*Document segment*.
━━━━━━━━━━━━━━━━━━━━━━━━━━━━━━
Quantifying Media Representation Dynamics Across 25 Years of News Reporting on Policing-related Deaths
For researchers and journalists, this quantifies systemic media bias in policing narratives, offering a scalable method for accountability analysis.
Analyzing 4,000 Canadian news articles over 25 years, the study finds that state bureaucrats' perspectives appear nearly three times as often as civilians' in reporting on police-involved deaths, with a recent increase in civilian representation.
We perform the largest known computational analysis of Canadian news narratives about police-involved deaths, spanning 4,000 articles from the last quarter-century. We develop a novel computational model, PerspectiveGap, grounded in prior sociological work on media representation of policing. We find that reporting on police-involved deaths on average features perspectives from state bureaucrats at a rate nearly three times as much as perspectives from other members of the public, including relatives, community members, eyewitnesses, lawyers representing the family, or civil liberties groups. A considerable fraction of articles contain no points of view from civilian actors, though civilian representation has increased in recent years. Qualitatively, we find that state bureaucrats' accounts of these deaths tend to be clinical and procedural, while civilian discourse carries considerably more emotional valence. The PerspectiveGap framework developed here can be contextualized to other jurisdictions, offering a scalable approach for analyzing how media systems construct narratives around policing and accountability.
━━━━━━━━━━━━━━━━━━━━━━━━━━━━━━
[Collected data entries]
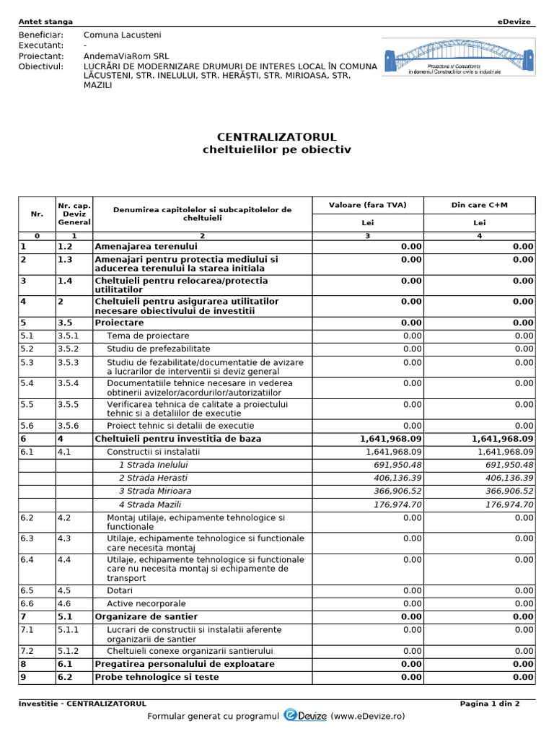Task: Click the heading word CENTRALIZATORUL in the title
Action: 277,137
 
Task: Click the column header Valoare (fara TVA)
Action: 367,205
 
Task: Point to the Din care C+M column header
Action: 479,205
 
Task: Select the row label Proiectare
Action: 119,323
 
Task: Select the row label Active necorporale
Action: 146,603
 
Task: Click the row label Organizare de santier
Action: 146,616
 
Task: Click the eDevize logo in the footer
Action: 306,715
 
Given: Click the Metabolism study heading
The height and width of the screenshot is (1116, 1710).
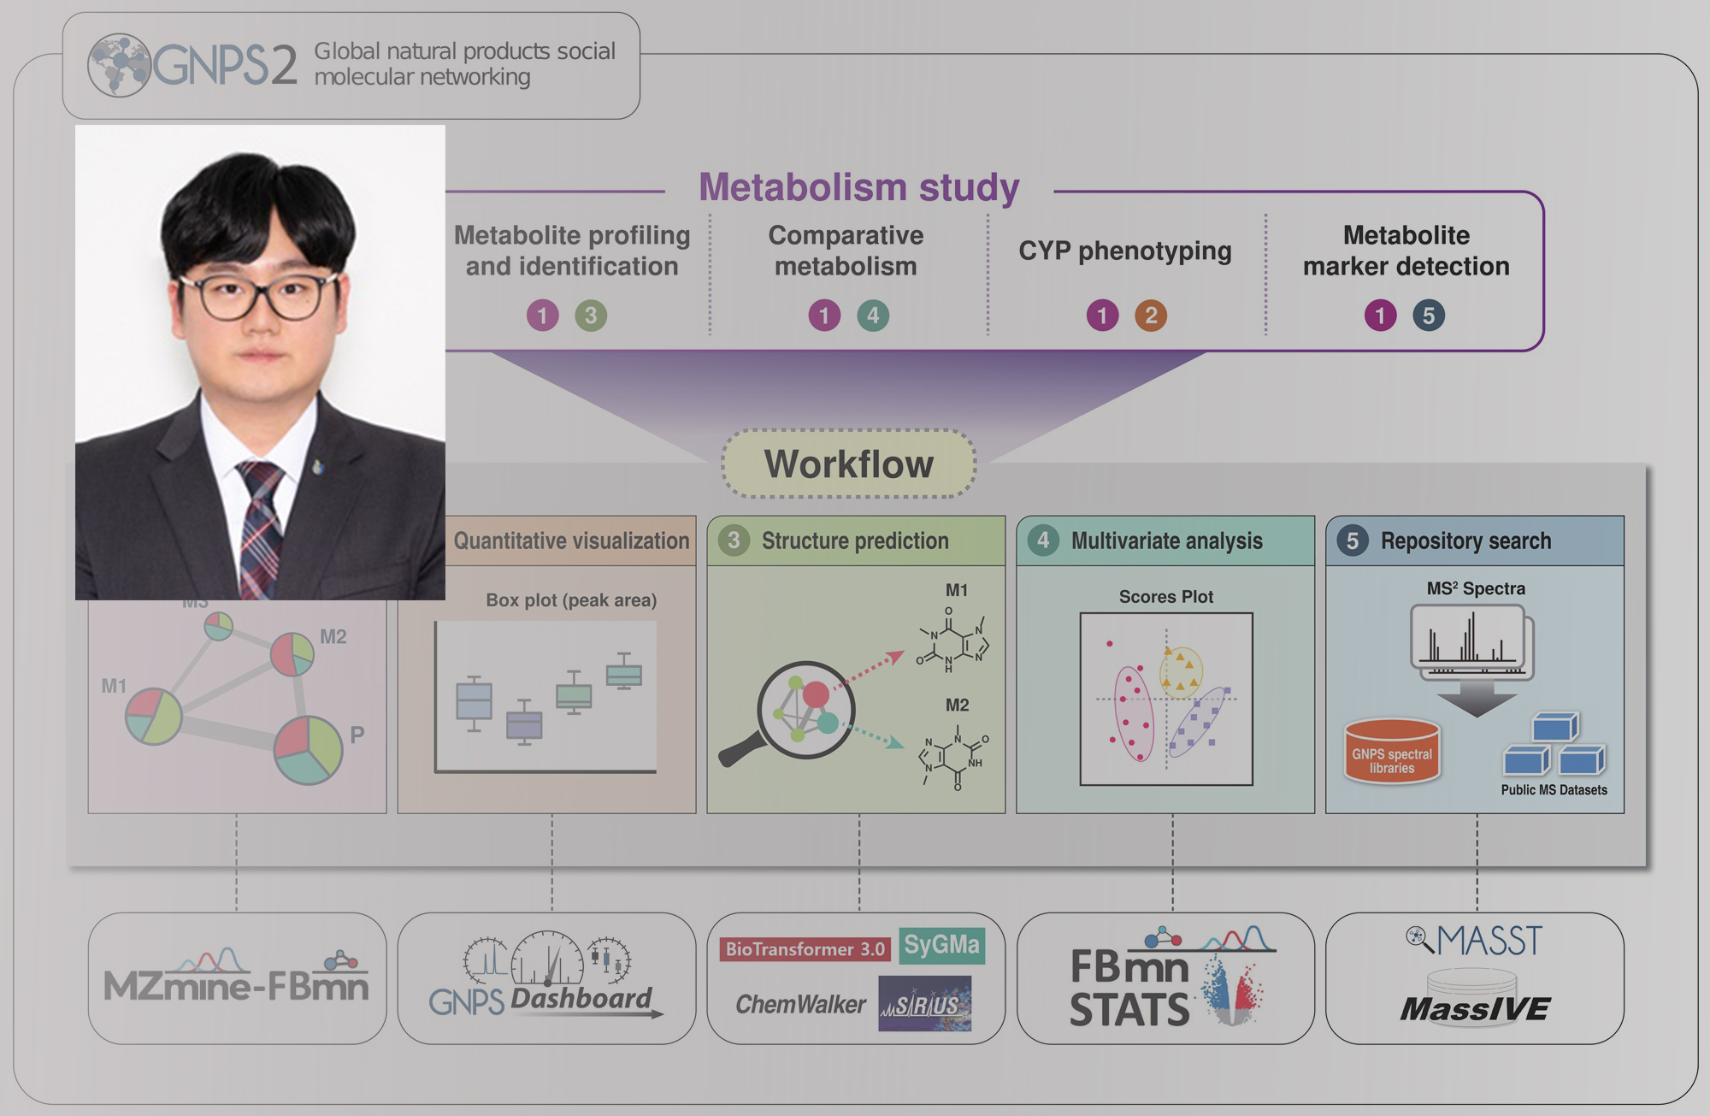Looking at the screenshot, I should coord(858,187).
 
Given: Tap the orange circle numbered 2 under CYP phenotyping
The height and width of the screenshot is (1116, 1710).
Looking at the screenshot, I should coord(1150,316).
━━━━━━━━━━━━━━━━━━━━━━━━━━━━━━
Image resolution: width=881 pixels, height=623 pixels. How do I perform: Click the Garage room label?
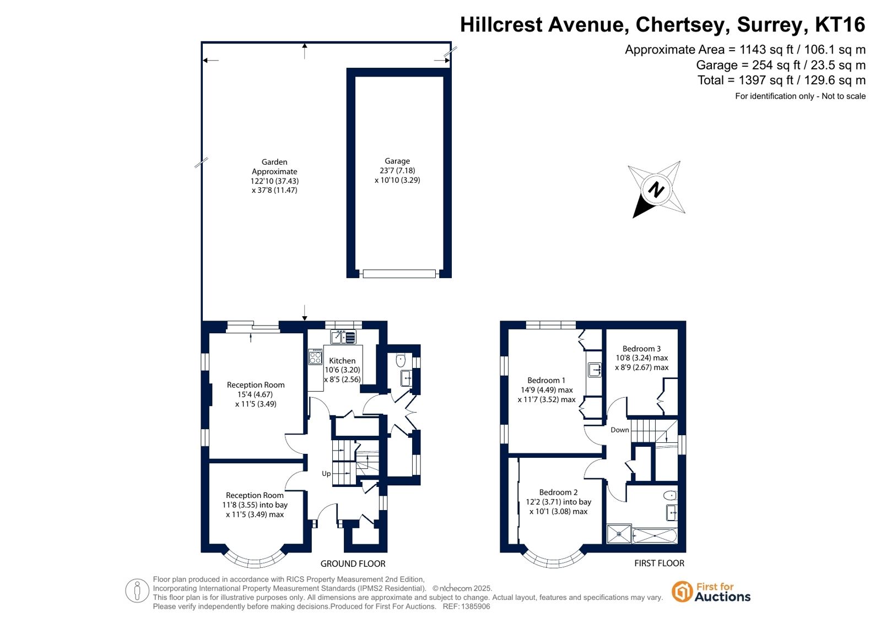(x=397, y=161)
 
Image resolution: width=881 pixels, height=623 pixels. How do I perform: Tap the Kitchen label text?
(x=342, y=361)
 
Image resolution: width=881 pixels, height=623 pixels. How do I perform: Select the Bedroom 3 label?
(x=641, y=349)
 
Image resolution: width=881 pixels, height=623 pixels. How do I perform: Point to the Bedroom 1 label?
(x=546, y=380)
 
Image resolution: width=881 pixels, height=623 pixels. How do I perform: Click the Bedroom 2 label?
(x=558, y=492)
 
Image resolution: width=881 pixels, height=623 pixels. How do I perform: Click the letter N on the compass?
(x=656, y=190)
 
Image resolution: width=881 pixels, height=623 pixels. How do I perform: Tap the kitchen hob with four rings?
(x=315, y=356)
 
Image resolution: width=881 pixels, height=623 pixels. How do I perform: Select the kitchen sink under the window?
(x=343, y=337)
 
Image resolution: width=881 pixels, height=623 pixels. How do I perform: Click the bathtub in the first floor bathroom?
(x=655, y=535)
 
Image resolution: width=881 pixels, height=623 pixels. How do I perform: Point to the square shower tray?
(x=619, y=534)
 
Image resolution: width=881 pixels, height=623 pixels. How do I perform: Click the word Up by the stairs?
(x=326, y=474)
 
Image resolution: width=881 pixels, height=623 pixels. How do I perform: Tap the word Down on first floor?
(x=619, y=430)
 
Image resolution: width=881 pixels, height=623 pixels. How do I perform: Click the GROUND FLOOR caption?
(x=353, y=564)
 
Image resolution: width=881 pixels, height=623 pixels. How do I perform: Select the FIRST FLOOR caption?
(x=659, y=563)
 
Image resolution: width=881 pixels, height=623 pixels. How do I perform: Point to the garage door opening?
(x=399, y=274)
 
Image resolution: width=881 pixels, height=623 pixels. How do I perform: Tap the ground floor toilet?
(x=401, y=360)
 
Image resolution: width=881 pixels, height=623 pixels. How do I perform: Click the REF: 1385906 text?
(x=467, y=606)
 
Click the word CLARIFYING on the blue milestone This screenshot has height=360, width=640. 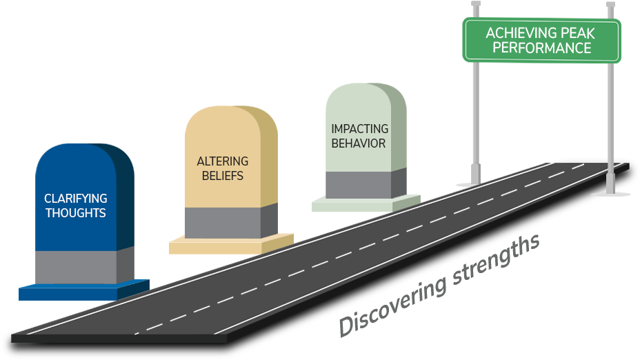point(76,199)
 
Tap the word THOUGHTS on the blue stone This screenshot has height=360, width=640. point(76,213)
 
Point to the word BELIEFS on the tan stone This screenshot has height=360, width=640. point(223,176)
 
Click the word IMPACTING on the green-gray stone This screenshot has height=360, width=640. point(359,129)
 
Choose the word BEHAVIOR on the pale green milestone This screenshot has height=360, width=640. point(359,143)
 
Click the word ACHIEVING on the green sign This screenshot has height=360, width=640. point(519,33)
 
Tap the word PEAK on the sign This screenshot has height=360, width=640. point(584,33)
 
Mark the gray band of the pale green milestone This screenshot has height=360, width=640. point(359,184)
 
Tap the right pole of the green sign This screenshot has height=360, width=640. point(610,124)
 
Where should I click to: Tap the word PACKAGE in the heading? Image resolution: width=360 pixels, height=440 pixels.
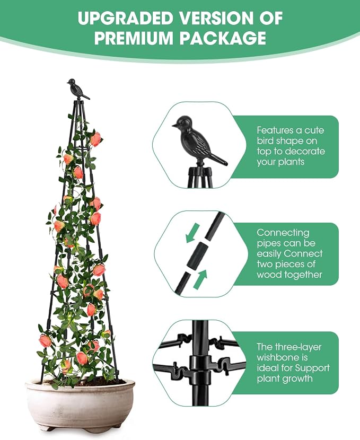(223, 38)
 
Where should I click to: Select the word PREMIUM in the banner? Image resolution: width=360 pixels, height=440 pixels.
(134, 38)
━━━━━━━━━━━━━━━━━━━━━━━━━━━━━━
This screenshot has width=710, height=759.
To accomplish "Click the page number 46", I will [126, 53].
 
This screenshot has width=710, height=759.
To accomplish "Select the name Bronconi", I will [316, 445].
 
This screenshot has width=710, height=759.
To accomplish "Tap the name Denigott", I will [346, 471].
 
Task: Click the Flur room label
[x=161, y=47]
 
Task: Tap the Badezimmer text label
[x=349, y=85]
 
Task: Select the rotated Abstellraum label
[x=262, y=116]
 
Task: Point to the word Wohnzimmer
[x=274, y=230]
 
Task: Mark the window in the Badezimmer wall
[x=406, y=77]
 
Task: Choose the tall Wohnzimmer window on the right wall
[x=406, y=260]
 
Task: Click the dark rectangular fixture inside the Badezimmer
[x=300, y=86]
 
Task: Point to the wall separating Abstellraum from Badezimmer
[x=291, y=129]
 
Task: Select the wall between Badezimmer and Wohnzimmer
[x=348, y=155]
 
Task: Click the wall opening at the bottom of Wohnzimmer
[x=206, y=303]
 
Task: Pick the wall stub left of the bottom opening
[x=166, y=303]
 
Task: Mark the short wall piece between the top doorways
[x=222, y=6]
━━━━━━━━━━━━━━━━━━━━━━━━━━━━━━
*Parts of the exercise*.
A. In the abstract on news reporting of policing-related deaths, what is the name of the computational model the study develops?
B. Extract a passage from the abstract on news reporting of policing-related deaths, beginning at the words "Quantifying Media Representation" and ending after "for accountability analysis.".

*Written responses*.
A. PerspectiveGap

B.
Quantifying Media Representation Dynamics Across 25 Years of News Reporting on Policing-related Deaths
For researchers and journalists, this quantifies systemic media bias in policing narratives, offering a scalable method for accountability analysis.